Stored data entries

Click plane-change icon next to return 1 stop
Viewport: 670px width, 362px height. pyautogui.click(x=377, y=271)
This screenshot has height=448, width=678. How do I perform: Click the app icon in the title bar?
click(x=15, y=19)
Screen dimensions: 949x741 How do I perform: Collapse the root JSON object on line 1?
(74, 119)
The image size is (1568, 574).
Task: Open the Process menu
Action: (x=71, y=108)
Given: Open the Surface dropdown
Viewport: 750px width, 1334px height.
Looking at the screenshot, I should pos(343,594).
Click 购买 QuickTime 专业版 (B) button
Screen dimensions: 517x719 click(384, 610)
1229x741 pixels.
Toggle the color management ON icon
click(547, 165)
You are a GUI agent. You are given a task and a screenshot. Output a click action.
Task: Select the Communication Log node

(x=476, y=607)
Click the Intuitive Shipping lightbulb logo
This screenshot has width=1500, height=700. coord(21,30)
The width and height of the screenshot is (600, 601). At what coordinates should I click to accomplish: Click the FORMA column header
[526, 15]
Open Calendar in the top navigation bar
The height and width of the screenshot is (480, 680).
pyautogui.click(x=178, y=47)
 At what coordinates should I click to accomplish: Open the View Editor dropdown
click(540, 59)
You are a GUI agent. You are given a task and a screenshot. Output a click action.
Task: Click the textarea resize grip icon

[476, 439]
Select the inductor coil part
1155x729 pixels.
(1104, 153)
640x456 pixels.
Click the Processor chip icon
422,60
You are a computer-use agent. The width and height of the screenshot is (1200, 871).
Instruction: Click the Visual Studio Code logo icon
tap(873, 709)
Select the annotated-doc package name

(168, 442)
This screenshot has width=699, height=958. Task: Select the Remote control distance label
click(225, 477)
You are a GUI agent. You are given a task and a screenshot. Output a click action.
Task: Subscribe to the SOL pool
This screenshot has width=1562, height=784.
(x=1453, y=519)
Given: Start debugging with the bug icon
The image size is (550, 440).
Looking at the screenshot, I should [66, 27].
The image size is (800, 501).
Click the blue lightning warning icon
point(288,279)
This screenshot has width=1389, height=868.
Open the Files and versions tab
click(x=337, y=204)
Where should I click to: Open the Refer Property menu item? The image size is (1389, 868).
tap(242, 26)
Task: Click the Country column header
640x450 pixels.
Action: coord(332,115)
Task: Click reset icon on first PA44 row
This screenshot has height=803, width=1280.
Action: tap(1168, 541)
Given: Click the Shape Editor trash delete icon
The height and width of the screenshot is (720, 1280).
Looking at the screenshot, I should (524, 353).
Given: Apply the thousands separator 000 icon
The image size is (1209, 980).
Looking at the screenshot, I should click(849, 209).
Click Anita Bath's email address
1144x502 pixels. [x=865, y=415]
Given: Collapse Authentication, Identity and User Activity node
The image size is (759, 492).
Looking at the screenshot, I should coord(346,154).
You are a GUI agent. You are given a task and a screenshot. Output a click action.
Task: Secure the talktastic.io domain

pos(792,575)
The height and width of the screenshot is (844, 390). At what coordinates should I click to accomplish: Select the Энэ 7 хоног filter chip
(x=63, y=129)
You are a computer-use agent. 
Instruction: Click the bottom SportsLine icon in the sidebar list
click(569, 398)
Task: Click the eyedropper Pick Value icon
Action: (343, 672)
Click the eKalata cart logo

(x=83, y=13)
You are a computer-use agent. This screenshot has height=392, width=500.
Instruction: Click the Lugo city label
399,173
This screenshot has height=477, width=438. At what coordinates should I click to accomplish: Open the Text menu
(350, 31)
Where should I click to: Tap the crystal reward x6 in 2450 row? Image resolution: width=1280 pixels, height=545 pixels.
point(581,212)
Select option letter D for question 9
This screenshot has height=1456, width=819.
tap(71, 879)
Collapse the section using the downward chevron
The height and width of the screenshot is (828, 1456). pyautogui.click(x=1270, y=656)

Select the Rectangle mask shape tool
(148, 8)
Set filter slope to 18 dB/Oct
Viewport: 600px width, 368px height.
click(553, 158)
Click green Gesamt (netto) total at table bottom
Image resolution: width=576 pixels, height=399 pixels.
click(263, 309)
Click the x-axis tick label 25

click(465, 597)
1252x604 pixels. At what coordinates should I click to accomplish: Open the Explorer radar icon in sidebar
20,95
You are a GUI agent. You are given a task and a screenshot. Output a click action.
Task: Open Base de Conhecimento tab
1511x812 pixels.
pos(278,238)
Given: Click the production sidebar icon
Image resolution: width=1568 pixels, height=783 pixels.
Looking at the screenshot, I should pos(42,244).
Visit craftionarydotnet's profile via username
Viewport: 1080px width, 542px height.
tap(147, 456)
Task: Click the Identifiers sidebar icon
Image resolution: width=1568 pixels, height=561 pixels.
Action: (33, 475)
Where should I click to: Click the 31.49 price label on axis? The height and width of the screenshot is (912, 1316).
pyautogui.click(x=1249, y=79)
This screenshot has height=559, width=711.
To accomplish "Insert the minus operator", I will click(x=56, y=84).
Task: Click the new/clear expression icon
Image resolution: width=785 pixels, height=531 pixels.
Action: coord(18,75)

WORK REQUEST: Repeat the entries word for word. Skip none of them.

ANSWER SECTION:
Click plane-change icon next to return 1 stop
Viewport: 670px width, 362px height. pyautogui.click(x=377, y=271)
This screenshot has height=448, width=678. How do I perform: Click the app icon in the title bar?
click(x=15, y=19)
Screen dimensions: 949x741 How do I perform: Collapse the root JSON object on line 1?
(74, 119)
The image size is (1568, 574).
Task: Open the Process menu
Action: (x=71, y=108)
Given: Open the Surface dropdown
Viewport: 750px width, 1334px height.
Looking at the screenshot, I should pos(343,594).
Click 购买 QuickTime 专业版 (B) button
Screen dimensions: 517x719 click(384, 610)
1229x741 pixels.
Toggle the color management ON icon
click(547, 165)
You are a GUI agent. You are given a task and a screenshot. Output a click action.
Task: Select the Communication Log node

(x=476, y=607)
Click the Intuitive Shipping lightbulb logo
This screenshot has width=1500, height=700. coord(21,30)
The width and height of the screenshot is (600, 601). At what coordinates should I click to accomplish: Click the FORMA column header
[526, 15]
Open Calendar in the top navigation bar
The height and width of the screenshot is (480, 680).
pyautogui.click(x=178, y=47)
 At what coordinates should I click to accomplish: Open the View Editor dropdown
click(540, 59)
You are a GUI agent. You are given a task and a screenshot. Output a click action.
Task: Click the textarea resize grip icon

[476, 439]
Select the inductor coil part
1155x729 pixels.
(1104, 153)
640x456 pixels.
Click the Processor chip icon
422,60
You are a computer-use agent. The width and height of the screenshot is (1200, 871).
Instruction: Click the Visual Studio Code logo icon
tap(873, 709)
Select the annotated-doc package name

(168, 442)
This screenshot has width=699, height=958. Task: Select the Remote control distance label
click(225, 477)
You are a GUI agent. You are given a task and a screenshot. Output a click action.
Task: Subscribe to the SOL pool
This screenshot has width=1562, height=784.
(x=1453, y=519)
Given: Start debugging with the bug icon
The image size is (550, 440).
Looking at the screenshot, I should [66, 27].
The image size is (800, 501).
Click the blue lightning warning icon
point(288,279)
This screenshot has width=1389, height=868.
Open the Files and versions tab
click(x=337, y=204)
Where should I click to: Open the Refer Property menu item? The image size is (1389, 868).
tap(242, 26)
Task: Click the Country column header
640x450 pixels.
Action: coord(332,115)
Task: Click reset icon on first PA44 row
This screenshot has height=803, width=1280.
Action: tap(1168, 541)
Given: Click the Shape Editor trash delete icon
The height and width of the screenshot is (720, 1280).
Looking at the screenshot, I should (524, 353).
Given: Apply the thousands separator 000 icon
The image size is (1209, 980).
Looking at the screenshot, I should click(849, 209).
Click Anita Bath's email address
1144x502 pixels. [x=865, y=415]
Given: Collapse Authentication, Identity and User Activity node
The image size is (759, 492).
Looking at the screenshot, I should coord(346,154).
You are a GUI agent. You are given a task and a screenshot. Output a click action.
Task: Secure the talktastic.io domain

pos(792,575)
The height and width of the screenshot is (844, 390). At what coordinates should I click to accomplish: Select the Энэ 7 хоног filter chip
(x=63, y=129)
You are a computer-use agent. 
Instruction: Click the bottom SportsLine icon in the sidebar list
click(569, 398)
Task: Click the eyedropper Pick Value icon
Action: (343, 672)
Click the eKalata cart logo

(x=83, y=13)
You are a computer-use agent. This screenshot has height=392, width=500.
Instruction: Click the Lugo city label
399,173
This screenshot has height=477, width=438. At what coordinates should I click to accomplish: Open the Text menu
(350, 31)
Where should I click to: Tap the crystal reward x6 in 2450 row? Image resolution: width=1280 pixels, height=545 pixels.
point(581,212)
Select option letter D for question 9
This screenshot has height=1456, width=819.
tap(71, 879)
Collapse the section using the downward chevron
The height and width of the screenshot is (828, 1456). pyautogui.click(x=1270, y=656)

Select the Rectangle mask shape tool
(148, 8)
Set filter slope to 18 dB/Oct
Viewport: 600px width, 368px height.
click(553, 158)
Click green Gesamt (netto) total at table bottom
Image resolution: width=576 pixels, height=399 pixels.
click(263, 309)
Click the x-axis tick label 25

click(465, 597)
1252x604 pixels. At what coordinates should I click to accomplish: Open the Explorer radar icon in sidebar
20,95
You are a GUI agent. You are given a task and a screenshot. Output a click action.
Task: Open Base de Conhecimento tab
1511x812 pixels.
pos(278,238)
Given: Click the production sidebar icon
Image resolution: width=1568 pixels, height=783 pixels.
Looking at the screenshot, I should pos(42,244).
Visit craftionarydotnet's profile via username
Viewport: 1080px width, 542px height.
tap(147, 456)
Task: Click the Identifiers sidebar icon
Image resolution: width=1568 pixels, height=561 pixels.
Action: (33, 475)
Where should I click to: Click the 31.49 price label on axis? The height and width of the screenshot is (912, 1316).
pyautogui.click(x=1249, y=79)
This screenshot has height=559, width=711.
To accomplish "Insert the minus operator", I will click(x=56, y=84).
Task: Click the new/clear expression icon
Image resolution: width=785 pixels, height=531 pixels.
Action: coord(18,75)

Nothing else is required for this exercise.